— Exercise goal —
In the material below, find the line containing "The image size is (252, 162)." and the line containing "Given: Click the Schließen button", then reproduce exactly both of them and every line between, and nothing else.

— Data shown —
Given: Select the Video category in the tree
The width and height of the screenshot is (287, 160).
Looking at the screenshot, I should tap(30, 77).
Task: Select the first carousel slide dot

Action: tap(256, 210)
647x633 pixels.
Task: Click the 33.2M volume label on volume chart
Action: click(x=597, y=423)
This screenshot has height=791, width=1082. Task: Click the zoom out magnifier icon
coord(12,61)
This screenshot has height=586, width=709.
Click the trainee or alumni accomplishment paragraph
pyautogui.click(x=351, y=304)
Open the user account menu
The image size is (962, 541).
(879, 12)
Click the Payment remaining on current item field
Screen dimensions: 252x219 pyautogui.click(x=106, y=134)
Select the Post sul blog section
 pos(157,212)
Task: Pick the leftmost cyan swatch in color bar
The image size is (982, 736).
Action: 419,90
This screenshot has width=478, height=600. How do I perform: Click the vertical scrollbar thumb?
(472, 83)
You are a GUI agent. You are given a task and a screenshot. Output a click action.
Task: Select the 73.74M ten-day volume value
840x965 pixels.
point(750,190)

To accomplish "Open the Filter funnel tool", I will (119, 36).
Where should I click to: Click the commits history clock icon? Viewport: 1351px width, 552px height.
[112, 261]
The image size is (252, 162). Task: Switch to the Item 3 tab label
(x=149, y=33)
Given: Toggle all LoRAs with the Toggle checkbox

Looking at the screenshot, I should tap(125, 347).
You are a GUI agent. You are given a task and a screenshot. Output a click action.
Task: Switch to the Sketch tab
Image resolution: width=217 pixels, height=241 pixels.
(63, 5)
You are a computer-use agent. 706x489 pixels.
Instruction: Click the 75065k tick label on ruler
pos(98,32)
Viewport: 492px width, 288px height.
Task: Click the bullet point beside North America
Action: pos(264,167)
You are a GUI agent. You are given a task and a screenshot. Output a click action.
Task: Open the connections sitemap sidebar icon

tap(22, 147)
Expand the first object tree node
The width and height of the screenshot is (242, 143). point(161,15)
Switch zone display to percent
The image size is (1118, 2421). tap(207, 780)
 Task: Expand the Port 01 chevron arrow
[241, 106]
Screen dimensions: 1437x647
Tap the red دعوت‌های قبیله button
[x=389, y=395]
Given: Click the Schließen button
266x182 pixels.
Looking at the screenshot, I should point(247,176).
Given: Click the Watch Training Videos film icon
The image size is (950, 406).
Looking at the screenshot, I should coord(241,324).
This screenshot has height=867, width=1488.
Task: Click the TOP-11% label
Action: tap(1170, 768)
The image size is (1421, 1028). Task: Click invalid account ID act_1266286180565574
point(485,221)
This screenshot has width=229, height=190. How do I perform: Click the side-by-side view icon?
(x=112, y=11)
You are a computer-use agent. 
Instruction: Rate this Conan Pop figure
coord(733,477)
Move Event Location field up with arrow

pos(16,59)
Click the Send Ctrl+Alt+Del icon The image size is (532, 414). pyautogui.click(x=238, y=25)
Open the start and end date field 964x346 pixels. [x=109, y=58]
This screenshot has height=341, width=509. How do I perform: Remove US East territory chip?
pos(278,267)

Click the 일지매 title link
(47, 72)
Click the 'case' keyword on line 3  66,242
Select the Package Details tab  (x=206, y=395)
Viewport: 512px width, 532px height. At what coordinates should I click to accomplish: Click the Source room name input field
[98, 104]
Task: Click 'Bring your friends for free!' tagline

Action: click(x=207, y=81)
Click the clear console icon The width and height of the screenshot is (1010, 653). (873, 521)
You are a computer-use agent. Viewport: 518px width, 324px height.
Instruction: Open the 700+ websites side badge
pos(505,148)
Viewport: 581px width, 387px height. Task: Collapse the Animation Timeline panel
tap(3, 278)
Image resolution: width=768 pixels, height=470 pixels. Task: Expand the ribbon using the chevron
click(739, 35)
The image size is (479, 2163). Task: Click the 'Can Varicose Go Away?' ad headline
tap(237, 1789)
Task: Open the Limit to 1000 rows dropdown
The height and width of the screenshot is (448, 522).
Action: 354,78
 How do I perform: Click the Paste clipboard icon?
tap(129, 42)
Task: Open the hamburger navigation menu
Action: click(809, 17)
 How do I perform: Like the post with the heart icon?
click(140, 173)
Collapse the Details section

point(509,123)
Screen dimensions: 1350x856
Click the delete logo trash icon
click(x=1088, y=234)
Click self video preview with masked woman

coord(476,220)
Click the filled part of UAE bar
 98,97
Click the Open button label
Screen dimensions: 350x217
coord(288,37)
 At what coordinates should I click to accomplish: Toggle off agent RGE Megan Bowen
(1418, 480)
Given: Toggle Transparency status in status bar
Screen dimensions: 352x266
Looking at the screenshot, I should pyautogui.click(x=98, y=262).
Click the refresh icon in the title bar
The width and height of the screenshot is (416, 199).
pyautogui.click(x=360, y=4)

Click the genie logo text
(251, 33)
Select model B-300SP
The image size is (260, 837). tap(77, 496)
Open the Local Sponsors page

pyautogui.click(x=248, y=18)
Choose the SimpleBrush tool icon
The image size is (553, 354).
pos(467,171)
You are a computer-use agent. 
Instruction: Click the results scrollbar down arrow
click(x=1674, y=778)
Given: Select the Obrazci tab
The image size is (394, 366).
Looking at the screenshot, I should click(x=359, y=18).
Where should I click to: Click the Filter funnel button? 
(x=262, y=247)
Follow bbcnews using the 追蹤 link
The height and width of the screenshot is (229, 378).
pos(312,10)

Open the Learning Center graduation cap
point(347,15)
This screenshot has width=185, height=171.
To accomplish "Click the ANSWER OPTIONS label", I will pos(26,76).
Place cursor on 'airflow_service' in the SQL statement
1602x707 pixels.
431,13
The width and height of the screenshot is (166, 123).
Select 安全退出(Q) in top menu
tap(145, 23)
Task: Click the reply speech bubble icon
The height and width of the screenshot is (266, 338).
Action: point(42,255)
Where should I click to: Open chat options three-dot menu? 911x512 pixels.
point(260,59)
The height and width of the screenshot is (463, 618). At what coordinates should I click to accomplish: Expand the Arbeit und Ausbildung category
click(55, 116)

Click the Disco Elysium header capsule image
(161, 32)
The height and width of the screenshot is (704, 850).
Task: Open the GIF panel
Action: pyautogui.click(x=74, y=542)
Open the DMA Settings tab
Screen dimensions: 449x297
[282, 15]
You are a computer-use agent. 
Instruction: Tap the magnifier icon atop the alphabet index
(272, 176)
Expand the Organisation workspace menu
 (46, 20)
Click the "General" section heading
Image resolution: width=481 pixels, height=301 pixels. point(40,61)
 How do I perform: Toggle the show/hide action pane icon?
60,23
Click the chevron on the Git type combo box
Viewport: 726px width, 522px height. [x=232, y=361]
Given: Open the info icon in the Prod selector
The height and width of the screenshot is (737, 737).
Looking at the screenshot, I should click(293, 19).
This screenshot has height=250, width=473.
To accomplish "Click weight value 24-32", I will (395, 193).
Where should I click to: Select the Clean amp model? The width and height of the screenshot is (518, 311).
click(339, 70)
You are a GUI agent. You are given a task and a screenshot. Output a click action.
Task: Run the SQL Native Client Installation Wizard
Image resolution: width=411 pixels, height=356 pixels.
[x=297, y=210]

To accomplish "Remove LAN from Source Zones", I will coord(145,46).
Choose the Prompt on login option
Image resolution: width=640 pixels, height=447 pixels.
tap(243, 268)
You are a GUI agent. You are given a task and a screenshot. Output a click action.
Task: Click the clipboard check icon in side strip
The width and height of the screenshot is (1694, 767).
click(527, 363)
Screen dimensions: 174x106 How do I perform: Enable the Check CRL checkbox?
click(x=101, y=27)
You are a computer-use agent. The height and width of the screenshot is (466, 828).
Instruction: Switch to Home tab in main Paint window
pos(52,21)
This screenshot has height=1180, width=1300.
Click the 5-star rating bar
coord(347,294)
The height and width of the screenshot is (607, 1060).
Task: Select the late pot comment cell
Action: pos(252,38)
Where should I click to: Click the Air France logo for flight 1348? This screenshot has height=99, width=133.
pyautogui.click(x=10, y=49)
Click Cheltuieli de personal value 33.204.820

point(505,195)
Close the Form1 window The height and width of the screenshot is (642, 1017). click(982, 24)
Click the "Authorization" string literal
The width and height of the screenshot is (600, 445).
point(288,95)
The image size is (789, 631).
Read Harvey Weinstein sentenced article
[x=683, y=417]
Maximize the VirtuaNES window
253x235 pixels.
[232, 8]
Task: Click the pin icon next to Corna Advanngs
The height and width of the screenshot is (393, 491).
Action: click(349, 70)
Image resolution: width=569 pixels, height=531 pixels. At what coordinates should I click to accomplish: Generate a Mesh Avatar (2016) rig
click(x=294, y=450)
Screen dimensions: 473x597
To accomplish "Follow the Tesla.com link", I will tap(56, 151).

— Answer section —
The image size is (252, 162). Task: Switch to the Item 3 tab label
(x=149, y=33)
Given: Toggle all LoRAs with the Toggle checkbox

Looking at the screenshot, I should tap(125, 347).
You are a GUI agent. You are given a task and a screenshot. Output a click action.
Task: Switch to the Sketch tab
Image resolution: width=217 pixels, height=241 pixels.
(63, 5)
You are a computer-use agent. 706x489 pixels.
Instruction: Click the 75065k tick label on ruler
pos(98,32)
Viewport: 492px width, 288px height.
Task: Click the bullet point beside North America
Action: pos(264,167)
You are a GUI agent. You are given a task and a screenshot. Output a click action.
Task: Open the connections sitemap sidebar icon

tap(22, 147)
Expand the first object tree node
The width and height of the screenshot is (242, 143). point(161,15)
Switch zone display to percent
The image size is (1118, 2421). tap(207, 780)
 Task: Expand the Port 01 chevron arrow
[241, 106]
Screen dimensions: 1437x647
Tap the red دعوت‌های قبیله button
[x=389, y=395]
Given: Click the Schließen button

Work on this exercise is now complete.